# Optimized Early-Exit Based Speculative Decoding via Pipeline Parallelism

To ensure reproductibility, we provide detailed instructions for early exit model initialization, training, and inference.


## Requirements

To install requirements:

```setup
pip install -r requirements.txt
```

## CutModel
- You can use the following command to divide the original LLM into several parts that fit to early exit training and pipeline parallel execution. Update `--model_name` with the actual path to model weights and `--num_ee_block` with your granurity.
```bash
python cut_model.py --model_path "/your/model/path" --num_ee_block 4
```
## Training

- You can use the following command to train Vicuna-7B. Update `--model_name_or_path` with the actual path to model weights ,`--data_path` with the actual path to data, `--heaclass`to choose which class of head to train and `--num_ee_block` with your granurity.
```bash
torchrun --nproc_per_node=4 --master_port=20001 train_mem.py \
    --model_name_or_path /your/model/path  \
    --data_path /your/data/path \
    --split_model_path /your/split/model/path \
    --bf16 True \
    --output_dir /output/path \
    --num_train_epochs 2 \
    --per_device_train_batch_size 2 \
    --gradient_accumulation_steps 1 \
    --save_strategy "steps" \
    --save_steps 2000 \
    --save_total_limit 1 \
    --learning_rate 5e-4 \
    --weight_decay 0. \
    --warmup_ratio 0.03 \
    --lr_scheduler_type "cosine" \
    --logging_steps 1 \
    --tf32 True \
    --model_max_length 2048 \
    --gradient_checkpointing True \
    --lazy_preprocess True \
    --num_ee_block 4 \
    --headclass "trm" \
```

## Inference
To Inference my model, run:
- You can use the following command to inference Models.
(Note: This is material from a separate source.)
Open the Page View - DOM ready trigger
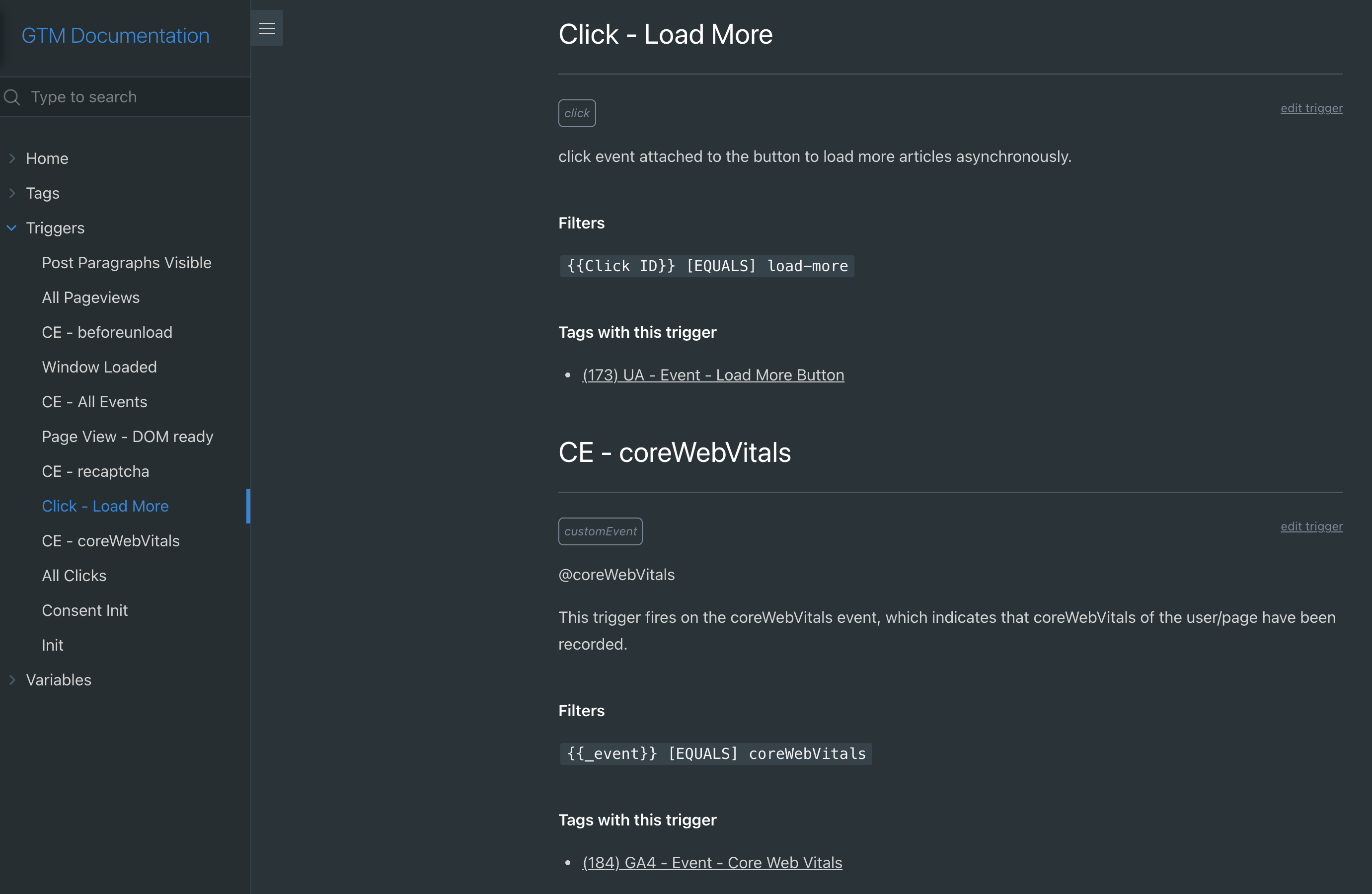Screen dimensions: 1372x894 (x=127, y=437)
Update `--model_path` with the actual path to model weights, `--split_model_path` with the actual path to split model weights ,`--data_path` with the actual path to data，`--ckpt_path` with the actual path to early exit head weights, `--nproc_per_node` with your granularity`--stage` with choose early exit point， `--maxlen` with max outputs length and `--headclass` to choose your head class.

```bash
torchrun --nproc_per_node=4 \
         --master_port=29989 \
     /PPSD/ee_vicuna_test_eval_any2.py \
     --model_path "/XXXX-3/space/models/vicuna-v1.5-7b" \
     --split_model_path "/XXXX-3/space/models/split-vicuna-v1.5-7b/" \
     --data_path "/XXXX-3/space/datasets/data.json" \
     --ckpt_path "/XXXX-3/space/ckpt/distill/ALL_vicuna_7b_ee_layers_lr5e-4_epoch2_logits+top1_trmhead/" \
     --headclass "trm" \
     --stage 0 \
     --maxlen 512
```
## Evaluation

To evaluate my model on ImageNet, run:

```eval
python eval.py --model-file mymodel.pth --benchmark imagenet
```